Given the potentially fatal consequences of inadequate treatment, and the present inability to be certain that the disease is not invasive without histopathology, bilateral explantation and capsulectomies should remain the current recommended minimum treatment. However, it should be also acknowledged this may be overtreatment for many patients. In this context, we note that of the four deaths attributed to BIA-ALCL in Australia, two were caused by complications of the aggressive treatment that was initially thought to be necessary for all patients [11]. The historical harmful overtreatment of other malignancies, for example prostate cancer and neuroblastoma, has been established and, with increasing knowledge, more conservative strategies safely implemented [31, 32].

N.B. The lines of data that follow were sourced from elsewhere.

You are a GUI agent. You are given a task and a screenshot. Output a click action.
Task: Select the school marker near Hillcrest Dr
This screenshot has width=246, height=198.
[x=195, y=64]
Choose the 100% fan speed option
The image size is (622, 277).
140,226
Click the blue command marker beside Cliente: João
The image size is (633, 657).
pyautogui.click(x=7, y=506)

The primary goal remains the safe treatment of BIA-ALCL. A method to identify the majority of patients who may be safely managed without surgery, as they were in the past, from the few who cannot, is needed. Further analysis of seroma-only disease from a clinical, cytological and epidemiological perspective should be a priority. It is through a better understanding of the natural history of the spectrum of this disease that we will be able to advise correctly and apply more appropriate therapy for the increasing number of women with this diagnosis, ensuring the vast majority are not told, incorrectly, they have cancer.

Conclusions

The epidemiology of the disease strongly suggests that the vast majority of cases are not a cancer that will inevitably progress without treatment. The findings presented in the manuscript provide supportive clinical evidence and emphasise the importance of analysing seroma fluid as well as the capsule at explantation. An alternative view of BIA-ALCL with implications for research, diagnosis and clinical management needs to be considered.